I am noticing that the quality report takes a very long time (upwards of multiple days) - I was wondering if you had any suggestions to speed this up or if this could be improved?
Hi @pranav.rupireddy, I’m sorry to hear that.
Are you running the report on a multi-table datasets? And would you mind providing more info about the dataset size for both real and synthetic – for eg. how many MB (or GB) is the full dataset, and how many rows/columns does it contain in each table?
As a reference, our analysis shows that for a single table of data (around 98MB each for real and synthetic), it is taking around 10 min to generate a quality report.

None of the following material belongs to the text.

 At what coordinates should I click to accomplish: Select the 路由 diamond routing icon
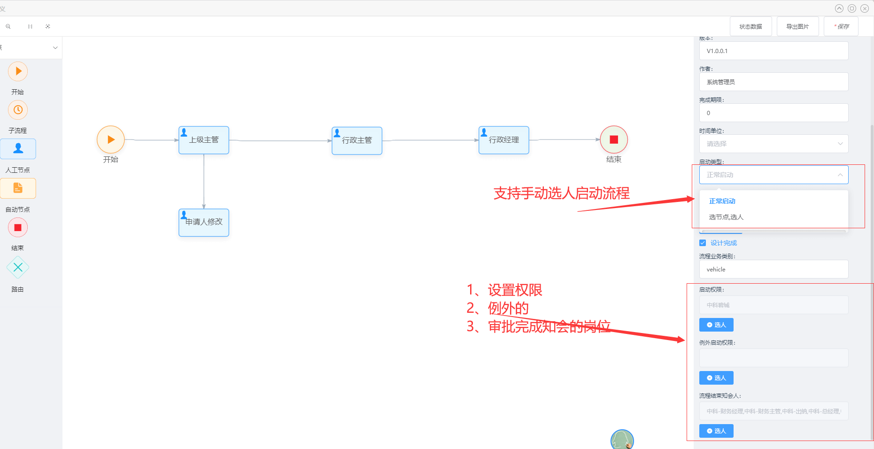point(18,267)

So I am wondering if you are trying this on a much large dataset, or one that has more complexity in terms of multi-table schemas?
I can dig in further based on your responses.
It’s multi-table.
Table 1:
Dimensions - 1000000 rows, 15 columns
Real - 69206 KB
Synthetic - 76018 KB
Table 2:
Dimensions - 23064914 rows, 91 columns
Real - ~5 GB
Synthetic - ~6 GB
Table 3:
Dimensions - 8142945 rows , 22 columns
Real - ~1 GB
Synthetic - ~1 GB
Also, manually specifying the ID columns with the sdtype of id in the metadata has helped speed things up, though it still will likely take a day or two or more it appears
Hi @pranav.rupireddy thanks for the details.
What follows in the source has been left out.